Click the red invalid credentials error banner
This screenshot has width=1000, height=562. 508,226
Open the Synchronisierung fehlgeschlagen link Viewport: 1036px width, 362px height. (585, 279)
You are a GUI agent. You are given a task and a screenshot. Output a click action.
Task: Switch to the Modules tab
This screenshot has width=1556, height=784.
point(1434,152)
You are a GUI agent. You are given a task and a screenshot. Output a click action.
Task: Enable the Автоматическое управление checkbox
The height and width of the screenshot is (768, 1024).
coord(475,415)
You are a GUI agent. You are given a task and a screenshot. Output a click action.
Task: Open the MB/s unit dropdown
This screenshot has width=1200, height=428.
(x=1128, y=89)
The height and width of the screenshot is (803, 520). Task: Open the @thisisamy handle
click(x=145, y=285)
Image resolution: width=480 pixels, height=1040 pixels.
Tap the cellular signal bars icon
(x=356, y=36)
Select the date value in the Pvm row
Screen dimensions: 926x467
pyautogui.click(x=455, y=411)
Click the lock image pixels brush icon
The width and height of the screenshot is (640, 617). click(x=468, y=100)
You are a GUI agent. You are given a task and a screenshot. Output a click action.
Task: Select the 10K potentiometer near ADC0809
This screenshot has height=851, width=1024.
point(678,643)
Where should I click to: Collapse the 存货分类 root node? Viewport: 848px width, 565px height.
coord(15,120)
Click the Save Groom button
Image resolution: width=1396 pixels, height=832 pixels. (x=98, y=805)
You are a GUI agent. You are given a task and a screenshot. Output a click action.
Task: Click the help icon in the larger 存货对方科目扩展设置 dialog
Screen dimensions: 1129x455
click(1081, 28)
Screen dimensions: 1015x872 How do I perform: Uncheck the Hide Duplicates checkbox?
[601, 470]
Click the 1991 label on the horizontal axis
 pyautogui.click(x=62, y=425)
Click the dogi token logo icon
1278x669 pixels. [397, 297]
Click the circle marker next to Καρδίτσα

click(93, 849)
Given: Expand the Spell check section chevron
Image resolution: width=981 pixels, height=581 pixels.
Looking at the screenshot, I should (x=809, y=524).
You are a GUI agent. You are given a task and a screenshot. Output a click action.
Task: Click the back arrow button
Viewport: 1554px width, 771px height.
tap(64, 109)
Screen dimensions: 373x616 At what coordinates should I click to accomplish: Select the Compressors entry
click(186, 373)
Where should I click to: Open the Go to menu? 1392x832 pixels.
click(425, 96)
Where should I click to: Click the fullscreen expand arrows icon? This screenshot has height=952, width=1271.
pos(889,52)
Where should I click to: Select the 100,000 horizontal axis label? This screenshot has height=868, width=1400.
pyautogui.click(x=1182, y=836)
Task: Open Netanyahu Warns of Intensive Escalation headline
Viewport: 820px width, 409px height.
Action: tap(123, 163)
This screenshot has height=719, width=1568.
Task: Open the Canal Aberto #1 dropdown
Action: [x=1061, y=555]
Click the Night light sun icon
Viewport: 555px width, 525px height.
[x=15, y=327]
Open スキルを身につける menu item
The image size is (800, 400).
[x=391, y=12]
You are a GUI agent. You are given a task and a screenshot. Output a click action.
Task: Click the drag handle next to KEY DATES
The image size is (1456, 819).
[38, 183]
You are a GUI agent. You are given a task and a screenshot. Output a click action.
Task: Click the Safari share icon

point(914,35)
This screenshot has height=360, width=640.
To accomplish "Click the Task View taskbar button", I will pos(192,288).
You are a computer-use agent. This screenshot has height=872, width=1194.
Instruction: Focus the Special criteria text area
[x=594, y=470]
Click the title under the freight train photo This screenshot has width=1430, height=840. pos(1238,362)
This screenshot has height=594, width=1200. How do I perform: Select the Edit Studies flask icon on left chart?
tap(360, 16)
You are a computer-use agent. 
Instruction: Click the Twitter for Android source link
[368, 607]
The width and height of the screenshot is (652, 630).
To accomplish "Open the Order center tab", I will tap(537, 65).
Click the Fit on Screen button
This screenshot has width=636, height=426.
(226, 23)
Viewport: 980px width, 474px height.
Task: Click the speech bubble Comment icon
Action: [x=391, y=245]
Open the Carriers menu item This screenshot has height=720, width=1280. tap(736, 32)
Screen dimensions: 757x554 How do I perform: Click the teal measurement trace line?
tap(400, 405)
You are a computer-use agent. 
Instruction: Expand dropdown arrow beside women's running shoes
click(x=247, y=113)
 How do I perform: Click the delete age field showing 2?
▬▬▬
» **ABOUT THIS EXERCISE**: Search the data above for lines holding "will" and copy each of them.

» **OUTPUT**:
To accomplish "Click the Task View taskbar button", I will pos(192,288).
To accomplish "Open the Order center tab", I will tap(537, 65).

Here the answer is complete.